- Shortstop
- Born: January 13, 1969 (age 57) Changuinola, Panama
- Batted: RightThrew: Right

Professional debut
- MLB: July 8, 1994, for the Houston Astros
- CPBL: May 20, 2001, for the Chinatrust Whales

Last appearance
- MLB: September 15, 1997, for the Detroit Tigers
- CPBL: September 20, 2001, for the Chinatrust Whales

MLB statistics
- Batting average: .259
- Home runs: 24
- Runs batted in: 113

CPBL statistics
- Batting average: .308
- Home runs: 9
- Runs batted in: 32
- Stats at Baseball Reference

Teams
- Houston Astros (1994–1996); Detroit Tigers (1997); Chinatrust Whales (2001);

= Orlando Miller =

Panamanian baseball player (born 1969)

Orlando Miller Salmon (born January 13, 1969) is a Panamanian former professional baseball player who played in Major League Baseball primarily as a shortstop from 1994 to 1997.

==Career==
Orlando Miller got his pro career started in the minor leagues in 1988 after signing with the New York Yankees. After a trade to the Houston organization, Miller saw playing time with both the Jackson Generals of the class double "A" Texas League and with the Osceola Astros of the class "A" Florida State League in 1991. Miller returned to Jackson in 1992, moving up to triple "A" with the Tucson Toros of the Pacific Coast League later in the season. Miller played for the Toros once again in 1993 before his big break into the major leagues with the Houston Astros in 1994. He played for the Astros for two more seasons, then finished his MLB career with the Detroit Tigers in 1997.

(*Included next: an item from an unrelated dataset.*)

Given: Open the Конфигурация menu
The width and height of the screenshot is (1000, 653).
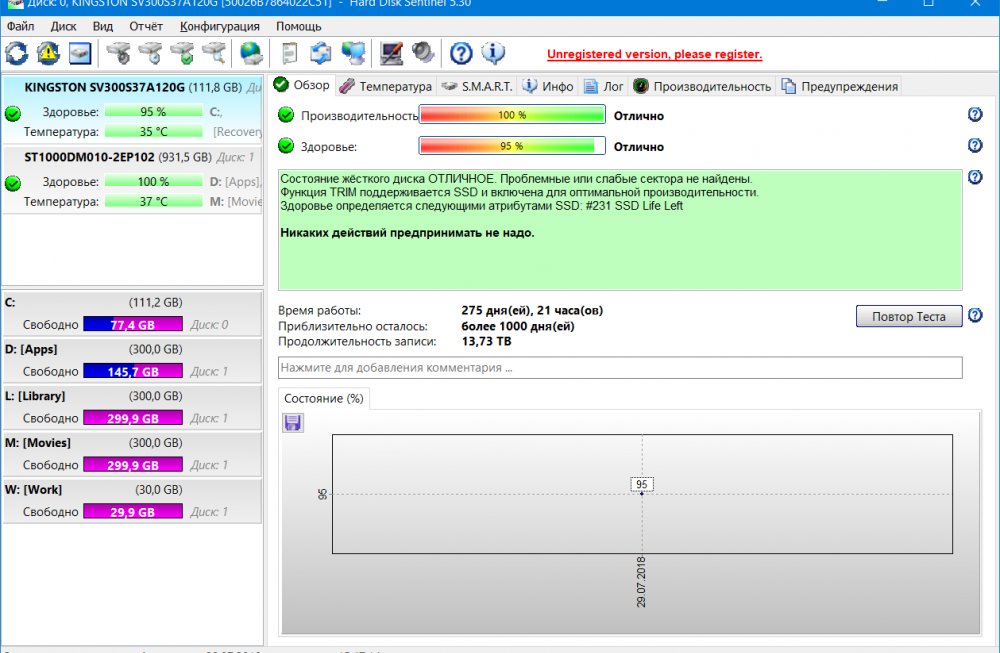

Miller continued to play in the minor leagues for eleven more seasons, including stints with the Mexican League's Guerreros de Oaxaca in 2000 and Olmecas de Tabasco in 2002. He played for the independent American Association's Sioux Falls Canaries in 2007, and finished his minor league career with the Edmonton Cracker-Cats in 2008.